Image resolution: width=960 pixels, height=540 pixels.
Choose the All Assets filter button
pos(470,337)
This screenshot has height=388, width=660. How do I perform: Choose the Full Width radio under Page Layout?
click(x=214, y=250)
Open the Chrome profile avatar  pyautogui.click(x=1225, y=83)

++++++

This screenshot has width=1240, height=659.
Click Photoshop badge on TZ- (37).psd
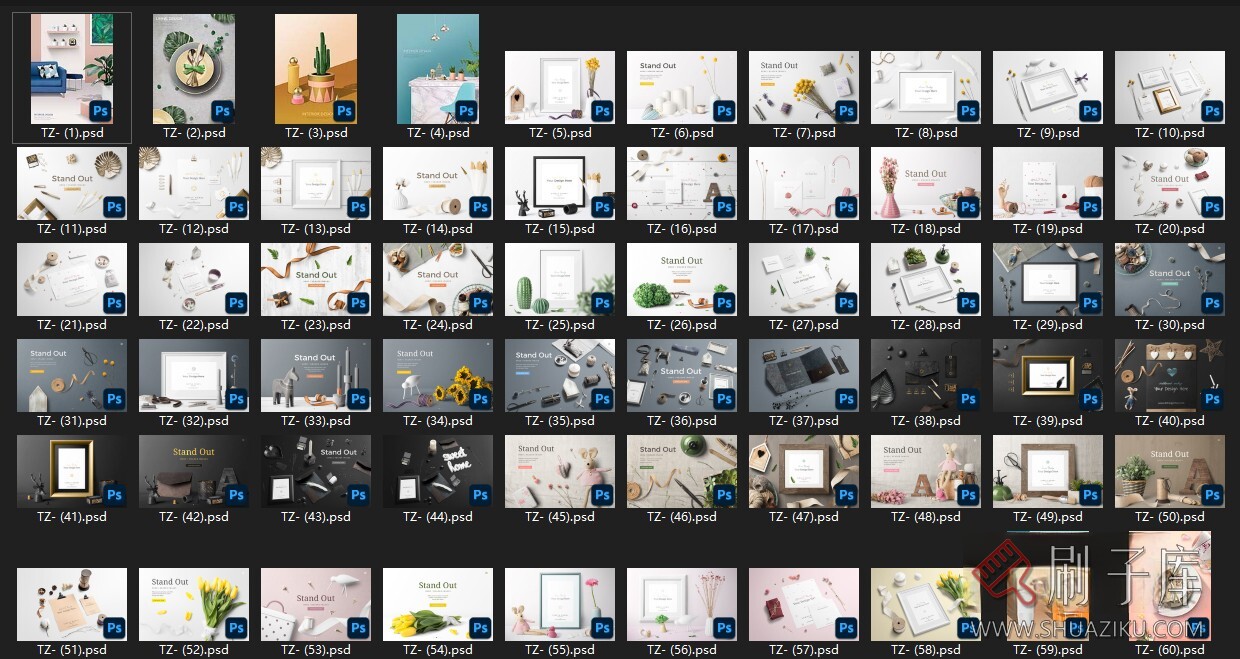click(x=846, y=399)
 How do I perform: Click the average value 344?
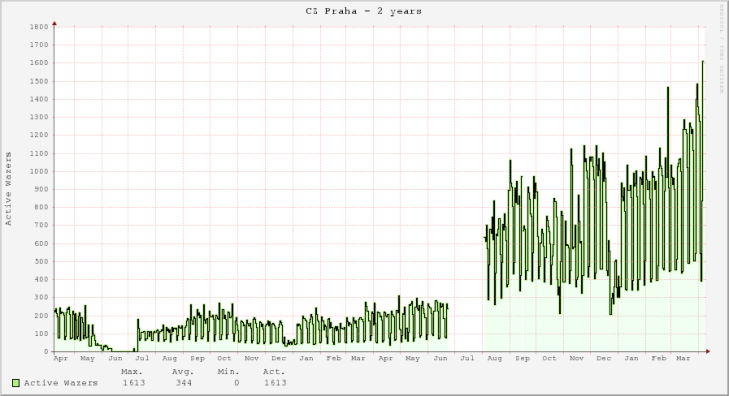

++++++

Out of the data above, transcribe exactly and only the lines starting with the line that has "Choose the All Assets filter button" and going on through the line that has "Open the Chrome", both included.

- _TASK RESPONSE_
Choose the All Assets filter button
pos(470,337)
This screenshot has height=388, width=660. How do I perform: Choose the Full Width radio under Page Layout?
click(x=214, y=250)
Open the Chrome profile avatar  pyautogui.click(x=1225, y=83)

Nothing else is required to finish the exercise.